A national network would allow Telewest to provide services to other companies in its extensive franchises, which covers 3.7 million homes.
International CableTel, the country's third-largest cable operator, bought NTL, the television transmission company, earlier this year, as a move towards creating a similar national network for telephony services.
Telewest's new residential pricing scheme, first revealed in the Independent earlier this month, includes an undertaking that the company will beat BT on all residential phone calls, barring "one-off" discounts such as BT's "surprise special".
It is also offering a 20 per cent discount on bills over pounds 20 a month, not counting line rental. It is expected to introduce number portability in the autumn, in a further move to attract new customers.
Alan Michels, chief executive, said: "We want to make it easy for our customers. We're not going to confuse them with special offers, or schemes to join every few days or weeks."
His comments were directed at BT, which has offered a range of discounts, including its Friends and Family scheme, in response to aggressive pricing from the cable companies.
"Our discount schemes make our service very competitive," a BT spokesman said. "Far from being confusing, they are very straightforward."
The residential and business telephony markets have helped to fuel cable's growth in the UK. According to a report by Kleinwort Benson, published this week, Telewest is "now in a position to start building a national brand previously lacking in the UK". Kleinwort argues that new services, such as high-speed Internet access, will generate additional revenues, and sets a target price of up to 250p a share, compared with last night's close of 167.5p.
Telewest is also moving ahead on the cable television front, confirming yesterday it would offer the new Sega games channel in the UK. Owned by Sega, Time-Warner and TCI, the channel is distributed in the UK by Flextech, the pay-TV programmer. It will also be launched on the Continent.
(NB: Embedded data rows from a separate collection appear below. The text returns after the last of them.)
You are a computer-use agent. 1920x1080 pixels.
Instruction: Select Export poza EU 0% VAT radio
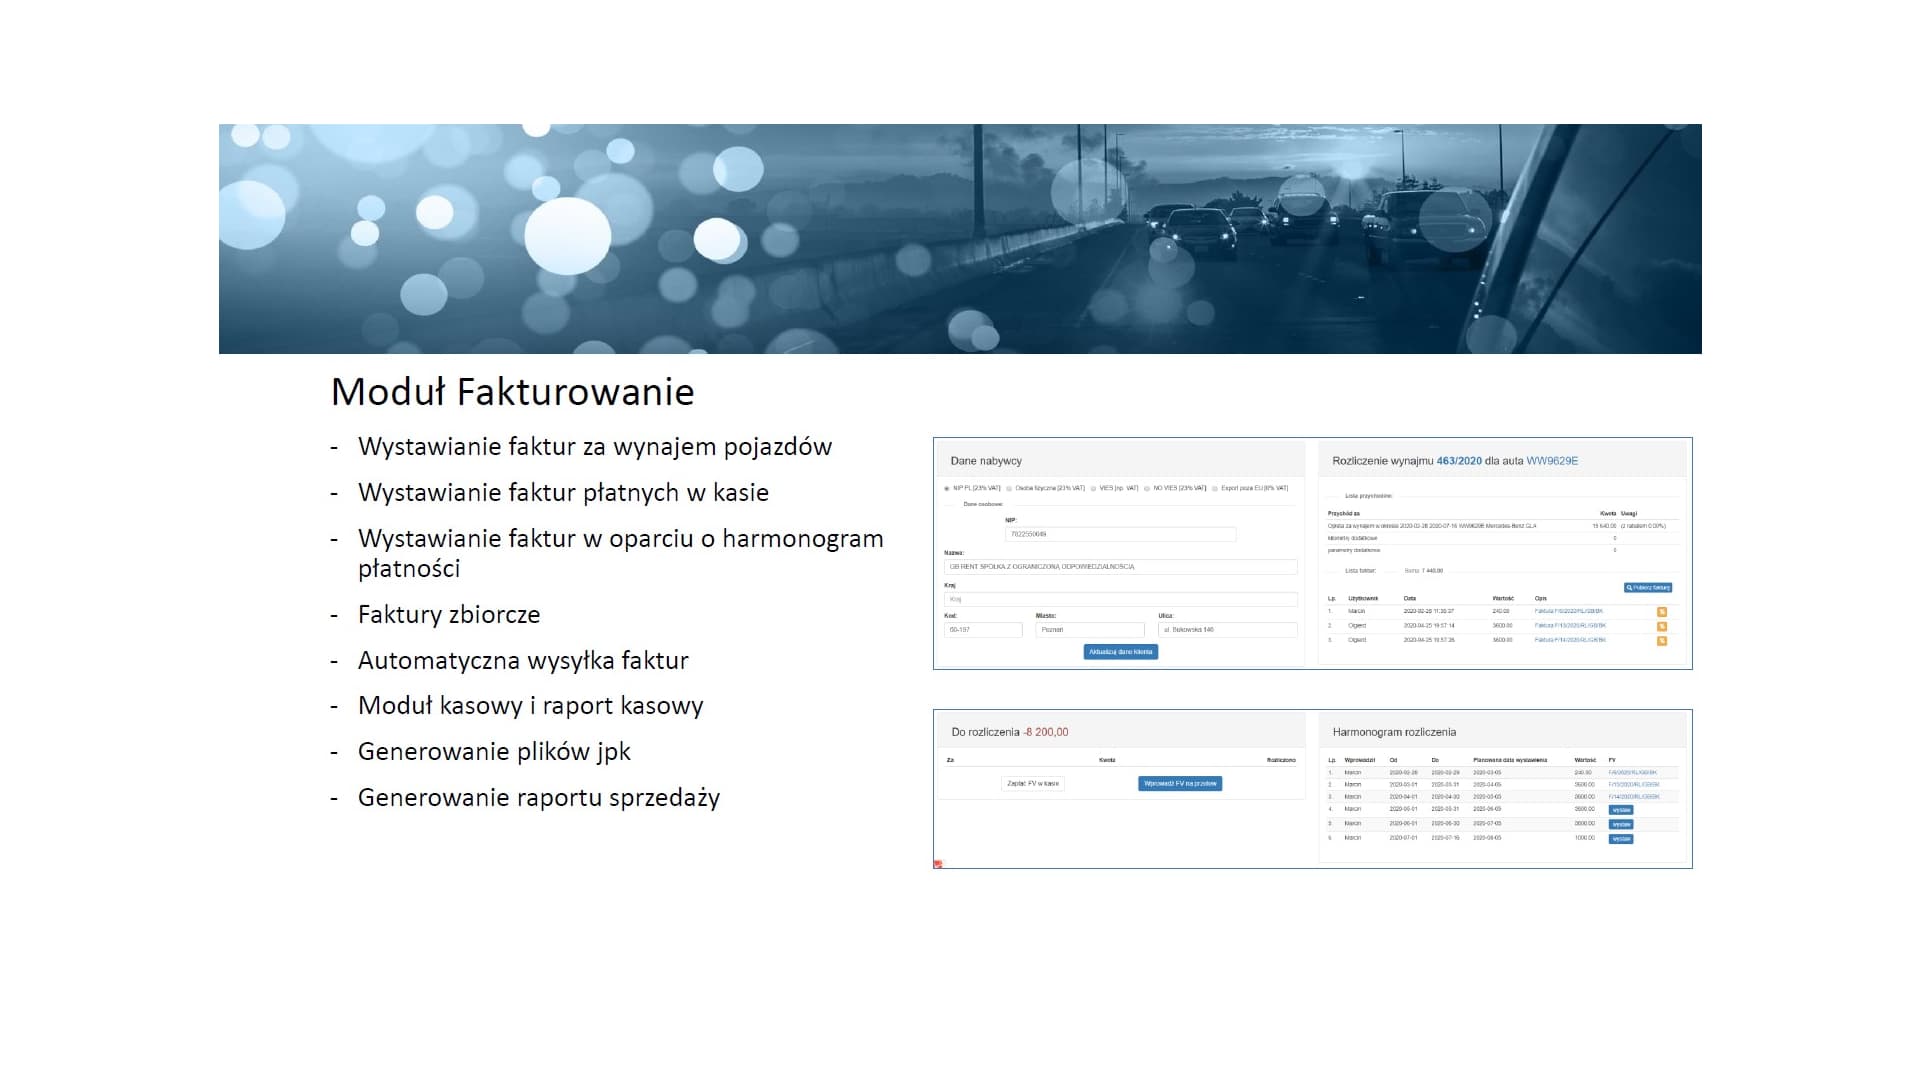(x=1215, y=489)
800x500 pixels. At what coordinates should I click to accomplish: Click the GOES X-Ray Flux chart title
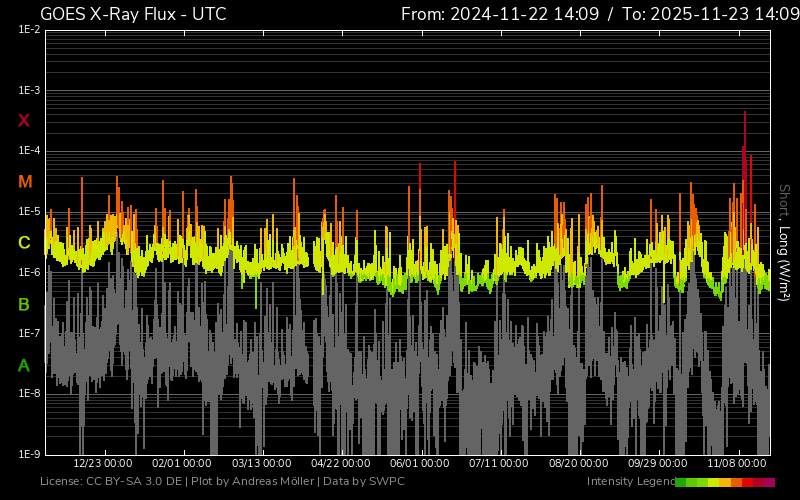132,14
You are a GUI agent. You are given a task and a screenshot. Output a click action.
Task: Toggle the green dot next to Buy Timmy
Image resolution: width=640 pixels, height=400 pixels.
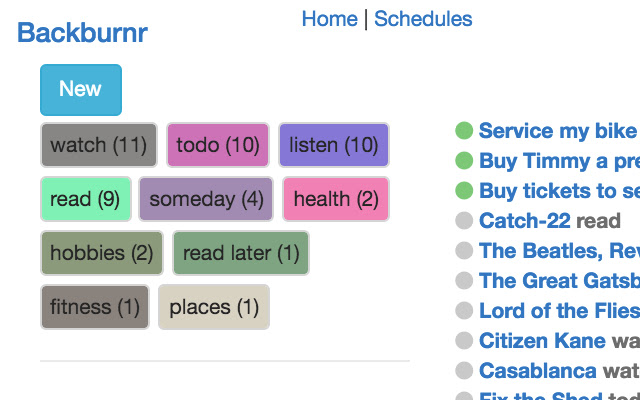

Subscribers will be able to download and play up to 25 games a month for a fee of pounds 10. They will need a Sega Mega Drive system, a cable link and a connecting adaptor.
Roger Luard, chief executive of Flextech, said the new service would be rolled out by other UK cable companies in coming months. Telewest and Flextech have a common parent, TCI, the giant US entertainment and distribution company.
Meanwhile, Flextech said yesterday that negotiations with Rupert Murdoch's Fox entertainment arm about the sale of a stake in the Children's Channel, had ended "amicably." Fox had been discussing the purchase of a 50 per cent stake in the Flextech channel, which now may be offered to other broadcasters.
While Flextech declined to comment, it is understood that Cox Communications and Pearson could be potential partners.